Data for processing ->
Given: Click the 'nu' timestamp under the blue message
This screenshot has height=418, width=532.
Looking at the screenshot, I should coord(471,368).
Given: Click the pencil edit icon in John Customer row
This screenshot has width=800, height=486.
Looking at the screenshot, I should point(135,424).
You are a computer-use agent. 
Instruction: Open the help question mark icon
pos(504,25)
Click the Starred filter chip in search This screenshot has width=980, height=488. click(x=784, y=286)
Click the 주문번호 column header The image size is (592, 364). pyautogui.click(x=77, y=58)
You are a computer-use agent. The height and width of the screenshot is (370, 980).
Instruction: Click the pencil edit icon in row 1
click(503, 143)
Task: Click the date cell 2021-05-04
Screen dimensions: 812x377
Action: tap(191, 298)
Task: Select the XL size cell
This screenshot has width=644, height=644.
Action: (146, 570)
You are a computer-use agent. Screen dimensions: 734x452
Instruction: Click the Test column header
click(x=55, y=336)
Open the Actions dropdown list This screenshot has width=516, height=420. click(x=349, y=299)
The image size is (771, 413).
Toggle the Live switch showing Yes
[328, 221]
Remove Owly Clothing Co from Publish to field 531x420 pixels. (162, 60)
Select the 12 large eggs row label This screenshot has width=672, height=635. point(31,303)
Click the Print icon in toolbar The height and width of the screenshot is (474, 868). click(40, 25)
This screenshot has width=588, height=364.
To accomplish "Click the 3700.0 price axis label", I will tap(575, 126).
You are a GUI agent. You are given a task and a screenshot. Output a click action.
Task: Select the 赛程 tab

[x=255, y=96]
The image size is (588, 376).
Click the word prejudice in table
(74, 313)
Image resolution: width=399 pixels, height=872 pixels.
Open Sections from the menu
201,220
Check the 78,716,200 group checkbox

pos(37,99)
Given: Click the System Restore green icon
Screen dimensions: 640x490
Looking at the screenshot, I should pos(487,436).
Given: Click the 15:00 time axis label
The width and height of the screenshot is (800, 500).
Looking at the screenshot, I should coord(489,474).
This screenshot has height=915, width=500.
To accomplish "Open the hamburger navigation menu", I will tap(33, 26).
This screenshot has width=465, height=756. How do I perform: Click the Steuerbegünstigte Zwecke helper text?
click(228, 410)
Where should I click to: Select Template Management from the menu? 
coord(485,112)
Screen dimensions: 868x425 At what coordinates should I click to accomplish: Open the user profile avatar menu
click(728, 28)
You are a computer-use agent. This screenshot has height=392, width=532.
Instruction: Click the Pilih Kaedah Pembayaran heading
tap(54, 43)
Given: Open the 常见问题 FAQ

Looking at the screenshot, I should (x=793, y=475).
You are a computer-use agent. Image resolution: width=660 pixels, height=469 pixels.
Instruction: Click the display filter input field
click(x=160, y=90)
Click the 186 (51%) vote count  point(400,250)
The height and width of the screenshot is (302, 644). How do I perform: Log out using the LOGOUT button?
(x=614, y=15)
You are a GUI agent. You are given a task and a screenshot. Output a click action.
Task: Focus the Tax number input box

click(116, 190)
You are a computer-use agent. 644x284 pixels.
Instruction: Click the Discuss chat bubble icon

Aim of the exercise ->
What lines in the material above hold the word "computer"? Pull them out.

Problem solution ->
You are a computer-use agent. 
You are a computer-use agent. The height and width of the screenshot is (370, 980).
You are a computer-use agent. Screen dimensions: 734x452
You are a computer-use agent. This screenshot has height=392, width=532.
You are a computer-use agent. Image resolution: width=660 pixels, height=469 pixels.
You are a computer-use agent. 644x284 pixels.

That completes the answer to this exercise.